PLENTY OF YOU HAVE EMAILED TO ASK IF I HAVE ANY FUNNY 'ROAD' STORIES FROM MY YEARS AS A MUSO OF NO FIXED ABILITY...I HAVE ONE OR TWO ;o)
SO HERE'S ONE LITTLE TALE FROM MY EARLY DAYS OF TRYING TO ACHIEVE ROCK STARDOM...IF YOU LIKE IT, LET ME KNOW BY WAY OF A COMMENT BELOW AND I'LL DREDGE UP SOME MORE EMBARASSING NONSENSE FROM MY PAST LIFE! THERE MIGHT EVEN BE ENOUGH FOR A WHOLE BOOK IF ANYONE CARES!!
JUST TO SET THE SCENE...IT'S 1988, I'M 19 YEARS OF AGE AND RESEMBLE DOUGIE HOWSER MD WITH MY NOT-VERY-ROCK-AND-ROLL HAIRCUT. I POSSESS A LOVELY CHROME DRUM KIT BUT NO BAND TO PLAY IT IN...BUT THINGS WERE AFOOT IN MY LOCAL...
One night in the Saddlers (inevitably) led to my next attempt to get on to the first rung of the rock and roll ladder. My friend Phil Docker introduced me to a guitarist called Graham (or Gray for short) who had a local sleaze-rock band called Shotgun Wedding. They were all set to play in a ‘battle of the bands’ competition at the General Wolfe in Coventry that weekend, and would I be available to roadie for the band? It seemed the band onstage before Graham’s had a left-handed drummer and I’d be needed to quickly switch the kit back to right-handed use for Shotgun’s drummer John. Piece of piss and a chance to get pissed too, I thought, so I happily accepted.
Battle of the Bands contests are without doubt the most useless method ever devised in helping the cream of rock talent rise to the top. They simply serve as a contest in who can bring the most vociferous punters to sway the judges’ votes. Absolute bollocks and I’m honoured to say I’ve never partaken in such a sham…at least not directly.
I’d heard of Shotgun Wedding before. As my confidence in myself socially speaking began to climb, I started venturing to Birmingham’s best rock club on Saturday nights – Edwards No. 8 was a huge building that housed 3 separate floors which catered for all tastes – the bottom floor was exclusively for prog and classic 70’s rock; the top floor kept the punks, Goths and new-waver’s happy; but the middle floor was where it was at for me – the place for all the current rock and Glam metal stuff, from Bon Jovi & Motley Crue, through obscure Glam acts like Britny Fox and Dokken and onto the emerging thrash and power metal bands like Anthrax & Metallica.
Anyway Edwards also hosted band nights throughout the rest of the week and I’d seen Shotgun’s name before on a flyer advertising a Battle of the Bands night on a Monday. So it was clear that this band were either convinced of the format’s route to stardom or just desperate for a gig somewhere, seeing as they were about to have another go at it in Coventry.

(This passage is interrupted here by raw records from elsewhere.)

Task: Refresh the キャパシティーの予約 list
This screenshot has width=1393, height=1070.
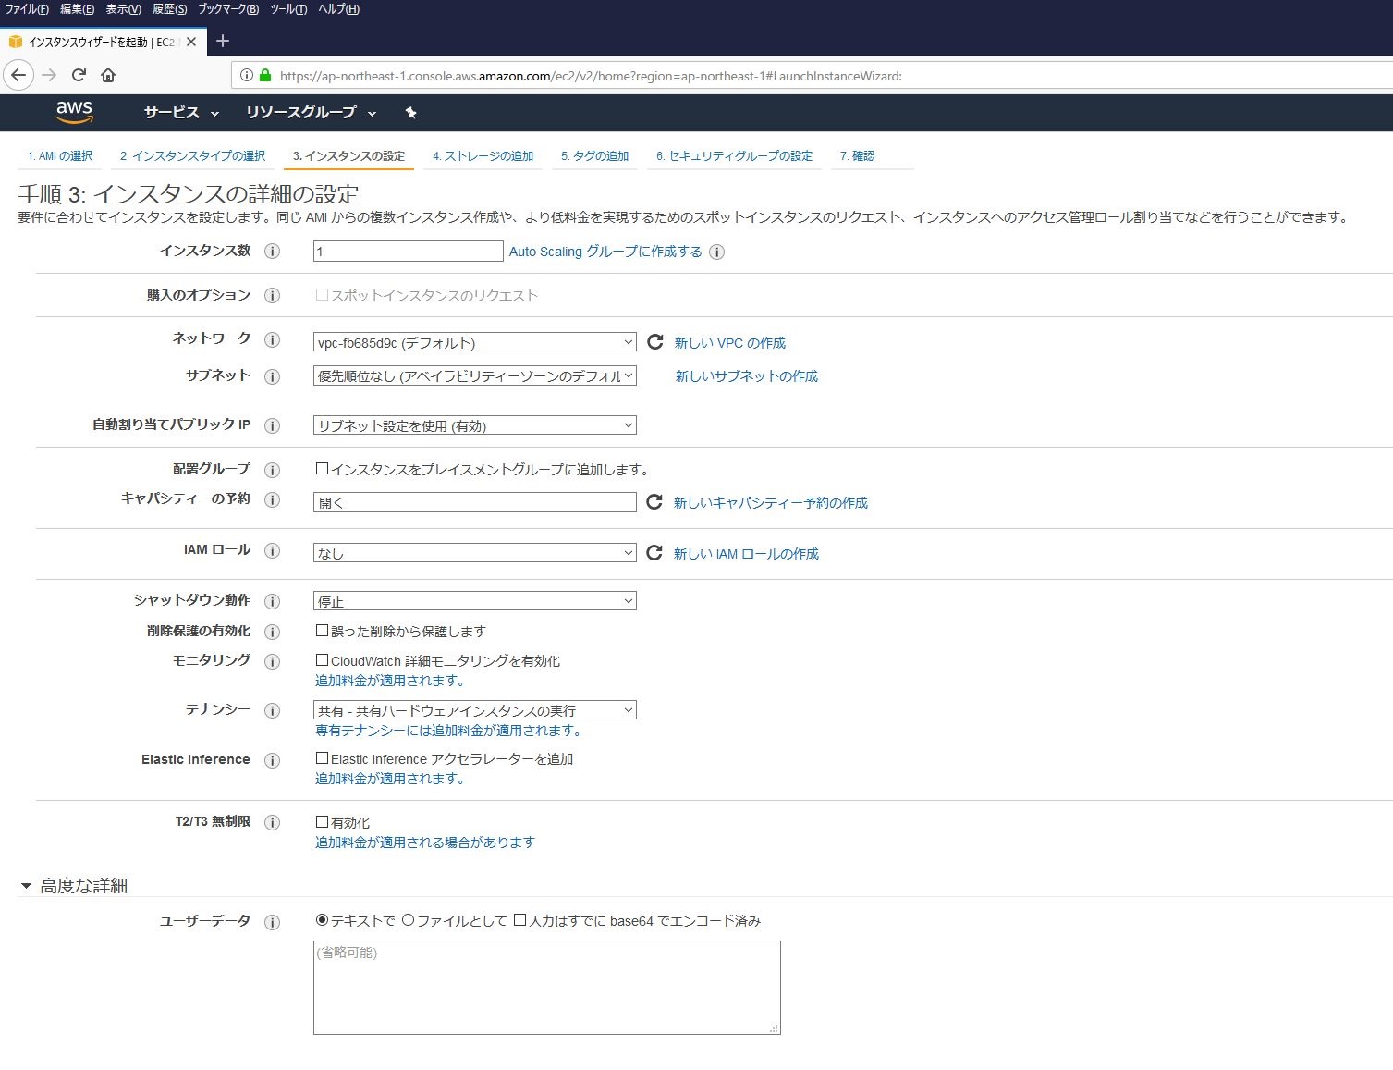Action: point(654,501)
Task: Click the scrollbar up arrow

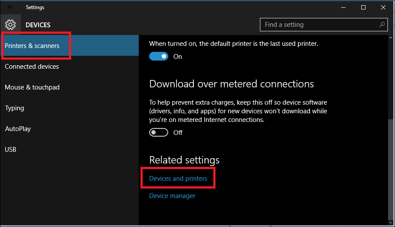Action: (391, 38)
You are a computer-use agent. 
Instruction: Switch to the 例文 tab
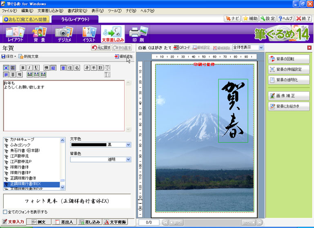39,222
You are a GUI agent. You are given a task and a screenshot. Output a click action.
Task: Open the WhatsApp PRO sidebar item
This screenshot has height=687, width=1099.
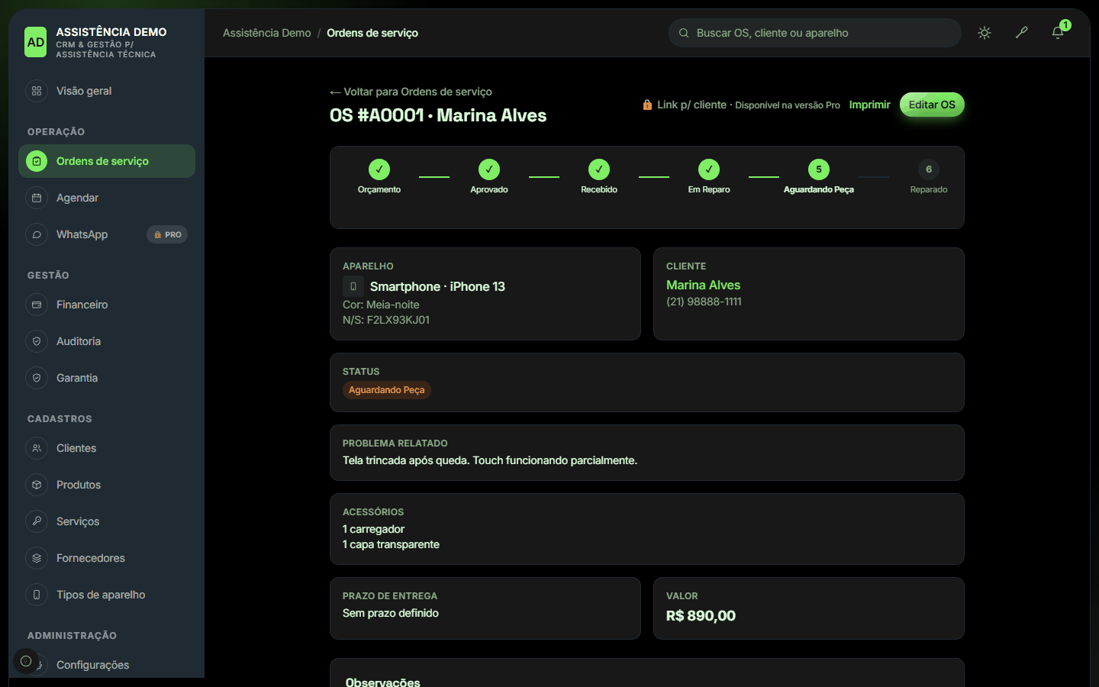(107, 234)
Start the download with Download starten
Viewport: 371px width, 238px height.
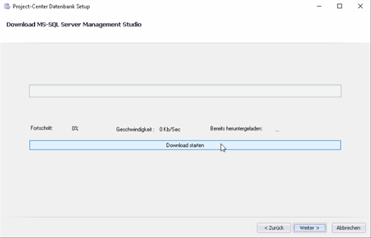pyautogui.click(x=185, y=145)
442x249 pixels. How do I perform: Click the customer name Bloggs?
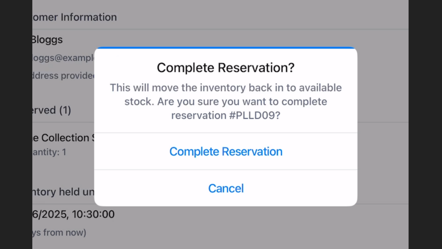click(x=48, y=40)
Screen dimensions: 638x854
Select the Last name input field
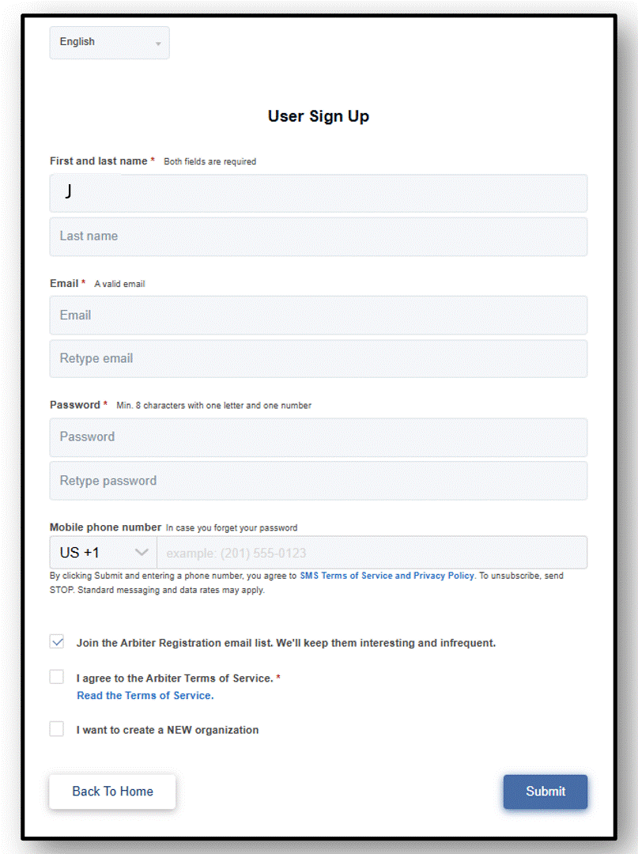[319, 237]
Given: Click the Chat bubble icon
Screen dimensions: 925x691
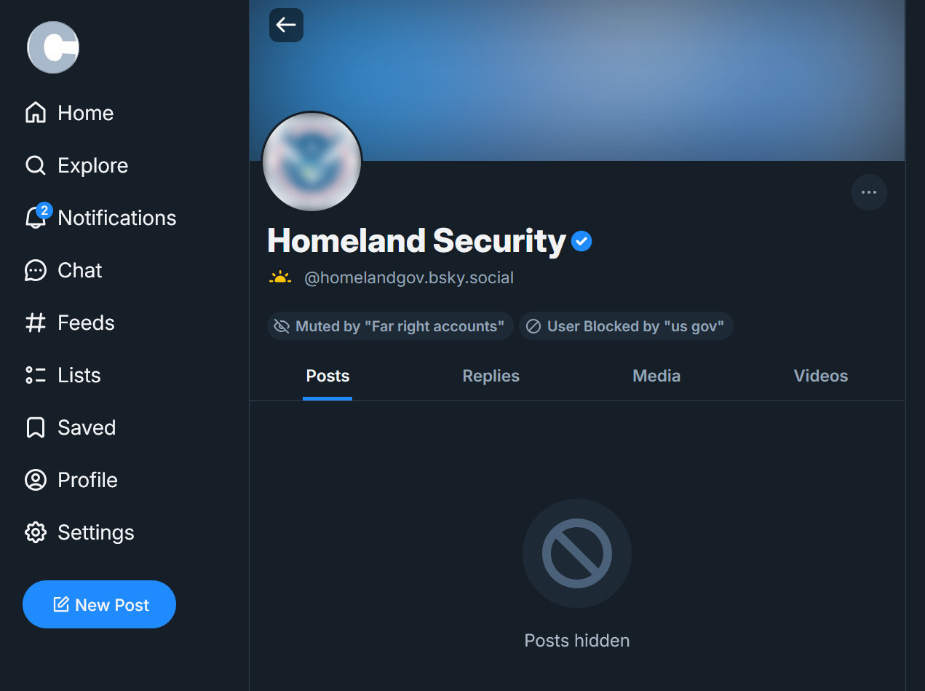Looking at the screenshot, I should tap(35, 270).
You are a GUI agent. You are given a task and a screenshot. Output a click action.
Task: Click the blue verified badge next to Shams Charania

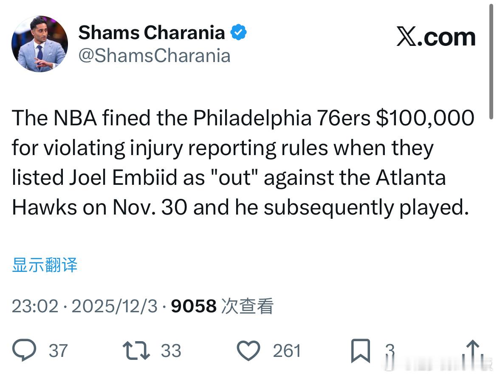[238, 31]
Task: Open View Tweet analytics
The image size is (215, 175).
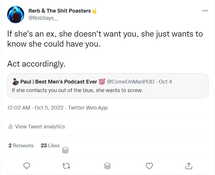Action: [x=40, y=127]
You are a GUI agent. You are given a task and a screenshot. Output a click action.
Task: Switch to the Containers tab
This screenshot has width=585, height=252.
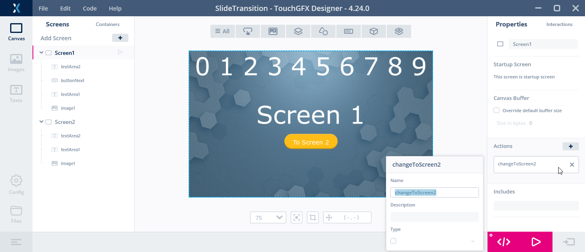point(108,24)
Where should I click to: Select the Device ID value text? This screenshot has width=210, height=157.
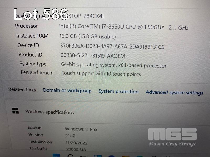tap(112, 46)
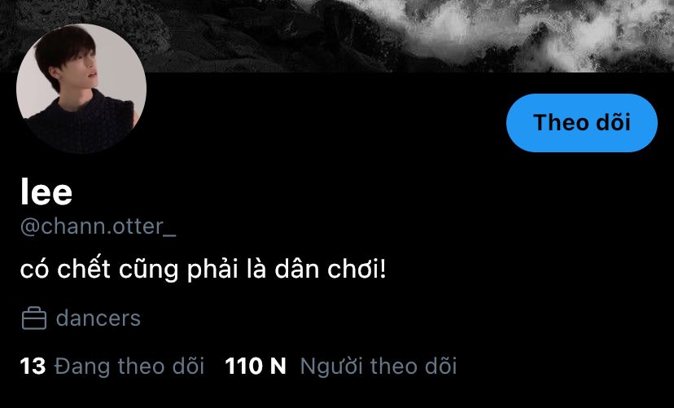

The band had booked a coach to bring the requisite rent-a-mob along to the event, and Phil & I took our seats on the coach knowing we’d have to set to work as soon as we arrived. I was quite excited for the band actually – upon meeting the rest of them they all really looked the part. Singer Ant was a tall, lanky fellow with the snake hips and bee-sting lips that made him look rather like his hero David Johanssen from New York Dolls, Gray and Dave looked like twin brothers on guitar, but that was because their hair was teased so improbably high and wide you couldn’t make out facial features for all the Silvikrin.
John the drummer was stripped to the waist and a bundle of nervous energy as I met him before going to the stage to re-set the kit for him and within 2 minutes he’d taught me how to twiddle my drumsticks, which is not a euphemism for anything else. He told me how he wanted the kit set and I happily went off to do his bidding.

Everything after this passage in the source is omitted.